Data records
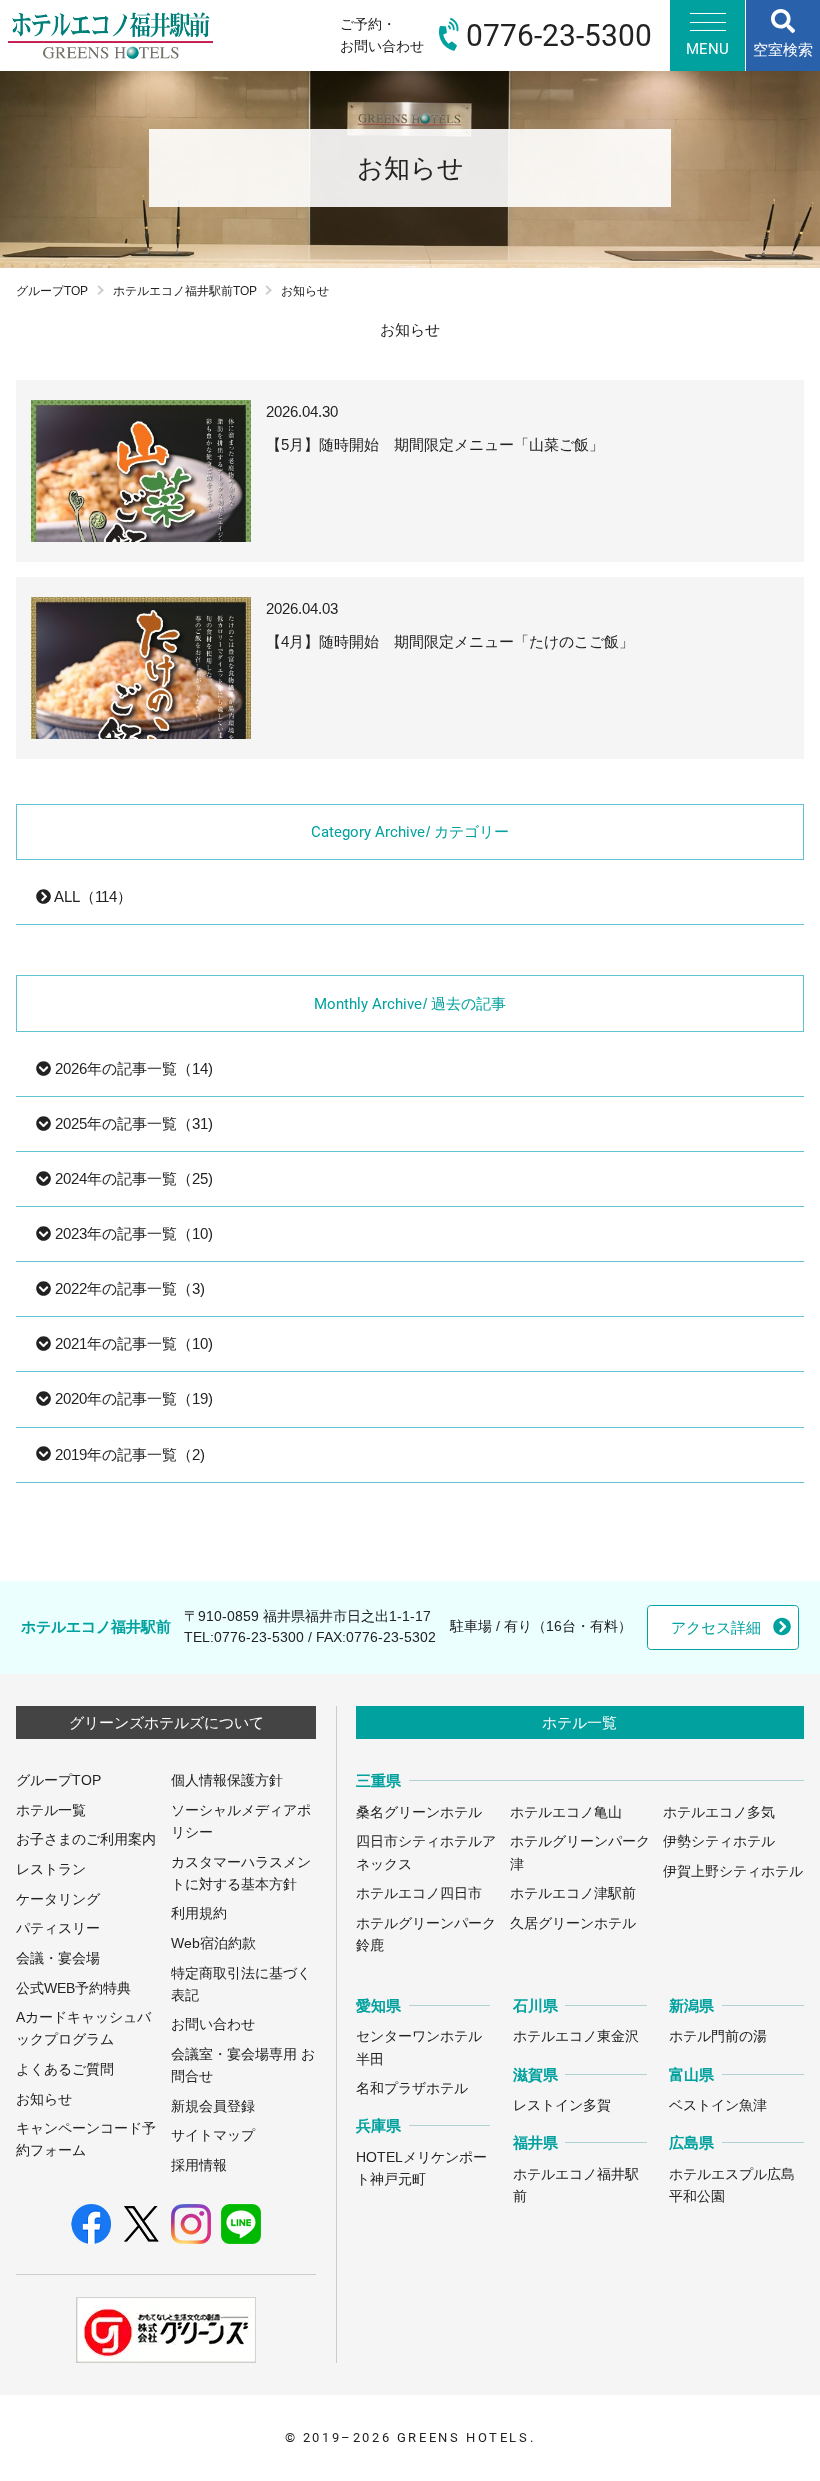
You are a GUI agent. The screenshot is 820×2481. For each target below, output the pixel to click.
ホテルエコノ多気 (719, 1812)
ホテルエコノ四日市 (419, 1893)
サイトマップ (213, 2135)
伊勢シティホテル (719, 1841)
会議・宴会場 (58, 1958)
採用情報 (199, 2165)
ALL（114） (91, 896)
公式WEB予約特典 (73, 1988)
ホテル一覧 (51, 1810)
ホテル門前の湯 (718, 2036)
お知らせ (44, 2099)
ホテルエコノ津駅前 (573, 1893)
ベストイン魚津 (718, 2105)
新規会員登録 (213, 2106)
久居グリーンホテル (573, 1923)
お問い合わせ (213, 2024)
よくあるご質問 (65, 2069)
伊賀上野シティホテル (733, 1871)
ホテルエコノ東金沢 (576, 2036)
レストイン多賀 (562, 2105)
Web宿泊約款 (213, 1943)
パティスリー (58, 1928)
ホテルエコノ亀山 (566, 1812)
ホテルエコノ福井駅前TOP (185, 291)
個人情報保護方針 (227, 1780)
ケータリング (58, 1899)
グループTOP (52, 291)
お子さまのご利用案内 (86, 1839)
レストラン (51, 1869)
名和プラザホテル (412, 2088)
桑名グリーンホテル (419, 1812)
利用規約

* [EXERCISE GOAL]
Your copy of the records above should be exact and contain no pictures.

* [FINAL ANSWER]
You are a GUI agent. The screenshot is 820×2481. For each target below, output the pixel to click.
ホテルエコノ多気 (719, 1812)
ホテルエコノ四日市 (419, 1893)
サイトマップ (213, 2135)
伊勢シティホテル (719, 1841)
会議・宴会場 (58, 1958)
採用情報 (199, 2165)
ALL（114） (91, 896)
公式WEB予約特典 (73, 1988)
ホテル一覧 (51, 1810)
ホテル門前の湯 (718, 2036)
お知らせ (44, 2099)
ホテルエコノ津駅前 (573, 1893)
ベストイン魚津 (718, 2105)
新規会員登録 (213, 2106)
久居グリーンホテル (573, 1923)
お問い合わせ (213, 2024)
よくあるご質問 (65, 2069)
伊賀上野シティホテル (733, 1871)
ホテルエコノ東金沢 (576, 2036)
レストイン多賀 (562, 2105)
Web宿泊約款 (213, 1943)
パティスリー (58, 1928)
ホテルエコノ亀山 (566, 1812)
ホテルエコノ福井駅前TOP (185, 291)
個人情報保護方針 (227, 1780)
ケータリング (58, 1899)
グループTOP (52, 291)
お子さまのご利用案内 (86, 1839)
レストラン (51, 1869)
名和プラザホテル (412, 2088)
桑名グリーンホテル (419, 1812)
利用規約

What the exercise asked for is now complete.